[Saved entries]
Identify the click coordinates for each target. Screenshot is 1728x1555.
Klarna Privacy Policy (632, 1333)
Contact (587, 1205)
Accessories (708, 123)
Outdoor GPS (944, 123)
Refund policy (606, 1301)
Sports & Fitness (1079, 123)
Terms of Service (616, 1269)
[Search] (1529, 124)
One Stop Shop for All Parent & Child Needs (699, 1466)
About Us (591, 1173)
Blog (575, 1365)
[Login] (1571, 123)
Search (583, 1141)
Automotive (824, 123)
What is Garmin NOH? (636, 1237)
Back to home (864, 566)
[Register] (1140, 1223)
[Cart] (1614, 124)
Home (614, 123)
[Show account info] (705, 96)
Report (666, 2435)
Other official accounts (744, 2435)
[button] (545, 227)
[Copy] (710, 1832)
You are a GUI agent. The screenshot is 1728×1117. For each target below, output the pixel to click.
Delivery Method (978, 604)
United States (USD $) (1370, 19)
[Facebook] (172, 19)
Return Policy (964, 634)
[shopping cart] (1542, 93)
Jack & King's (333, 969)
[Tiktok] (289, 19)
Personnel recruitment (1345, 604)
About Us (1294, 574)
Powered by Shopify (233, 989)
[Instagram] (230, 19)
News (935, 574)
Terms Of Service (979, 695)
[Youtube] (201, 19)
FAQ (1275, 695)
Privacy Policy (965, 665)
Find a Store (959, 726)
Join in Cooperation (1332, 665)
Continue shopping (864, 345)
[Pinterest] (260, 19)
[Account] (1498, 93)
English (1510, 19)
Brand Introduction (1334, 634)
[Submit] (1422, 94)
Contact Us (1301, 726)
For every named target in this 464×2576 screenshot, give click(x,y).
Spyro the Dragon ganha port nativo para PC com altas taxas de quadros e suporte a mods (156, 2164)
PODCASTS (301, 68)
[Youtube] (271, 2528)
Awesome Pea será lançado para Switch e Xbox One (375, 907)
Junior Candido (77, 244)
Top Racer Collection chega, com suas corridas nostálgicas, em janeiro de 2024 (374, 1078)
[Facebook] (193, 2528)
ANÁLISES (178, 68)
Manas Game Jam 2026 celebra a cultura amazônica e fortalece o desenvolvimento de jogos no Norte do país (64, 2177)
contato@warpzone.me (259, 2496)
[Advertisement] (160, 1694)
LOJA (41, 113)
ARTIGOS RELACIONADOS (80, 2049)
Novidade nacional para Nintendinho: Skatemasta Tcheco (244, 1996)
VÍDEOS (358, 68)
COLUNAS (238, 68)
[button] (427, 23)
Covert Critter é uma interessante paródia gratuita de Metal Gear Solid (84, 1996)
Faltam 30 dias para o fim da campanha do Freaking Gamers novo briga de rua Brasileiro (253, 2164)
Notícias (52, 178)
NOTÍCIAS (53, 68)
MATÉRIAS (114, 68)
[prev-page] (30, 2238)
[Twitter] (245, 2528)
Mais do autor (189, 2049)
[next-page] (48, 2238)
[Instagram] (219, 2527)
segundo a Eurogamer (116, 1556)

- **Task details**
Line by line, the data should be returned exactly as written.

- **Worked solution**
Identify the click coordinates for each target. Screenshot is 1728x1555.
Klarna Privacy Policy (632, 1333)
Contact (587, 1205)
Accessories (708, 123)
Outdoor GPS (944, 123)
Refund policy (606, 1301)
Sports & Fitness (1079, 123)
Terms of Service (616, 1269)
[Search] (1529, 124)
One Stop Shop for All Parent & Child Needs (699, 1466)
About Us (591, 1173)
Blog (575, 1365)
[Login] (1571, 123)
Search (583, 1141)
Automotive (824, 123)
What is Garmin NOH? (636, 1237)
Back to home (864, 566)
[Register] (1140, 1223)
[Cart] (1614, 124)
Home (614, 123)
[Show account info] (705, 96)
Report (666, 2435)
Other official accounts (744, 2435)
[button] (545, 227)
[Copy] (710, 1832)
You are a GUI agent. The screenshot is 1728×1117. For each target below, output the pixel to click.
Delivery Method (978, 604)
United States (USD $) (1370, 19)
[Facebook] (172, 19)
Return Policy (964, 634)
[shopping cart] (1542, 93)
Jack & King's (333, 969)
[Tiktok] (289, 19)
Personnel recruitment (1345, 604)
About Us (1294, 574)
Powered by Shopify (233, 989)
[Instagram] (230, 19)
News (935, 574)
Terms Of Service (979, 695)
[Youtube] (201, 19)
FAQ (1275, 695)
Privacy Policy (965, 665)
Find a Store (959, 726)
Join in Cooperation (1332, 665)
Continue shopping (864, 345)
[Pinterest] (260, 19)
[Account] (1498, 93)
English (1510, 19)
Brand Introduction (1334, 634)
[Submit] (1422, 94)
Contact Us (1301, 726)
For every named target in this 464×2576 screenshot, give click(x,y).
Spyro the Dragon ganha port nativo para PC com altas taxas de quadros e suporte a mods (156, 2164)
PODCASTS (301, 68)
[Youtube] (271, 2528)
Awesome Pea será lançado para Switch e Xbox One (375, 907)
Junior Candido (77, 244)
Top Racer Collection chega, com suas corridas nostálgicas, em janeiro de 2024 (374, 1078)
[Facebook] (193, 2528)
ANÁLISES (178, 68)
Manas Game Jam 2026 celebra a cultura amazônica e fortalece o desenvolvimento de jogos no Norte do país (64, 2177)
contato@warpzone.me (259, 2496)
[Advertisement] (160, 1694)
LOJA (41, 113)
ARTIGOS RELACIONADOS (80, 2049)
Novidade nacional para Nintendinho: Skatemasta Tcheco (244, 1996)
VÍDEOS (358, 68)
COLUNAS (238, 68)
[button] (427, 23)
Covert Critter é uma interessante paródia gratuita de Metal Gear Solid (84, 1996)
Faltam 30 dias para o fim da campanha do Freaking Gamers novo briga de rua Brasileiro (253, 2164)
Notícias (52, 178)
NOTÍCIAS (53, 68)
MATÉRIAS (114, 68)
[prev-page] (30, 2238)
[Twitter] (245, 2528)
Mais do autor (189, 2049)
[next-page] (48, 2238)
[Instagram] (219, 2527)
segundo a Eurogamer (116, 1556)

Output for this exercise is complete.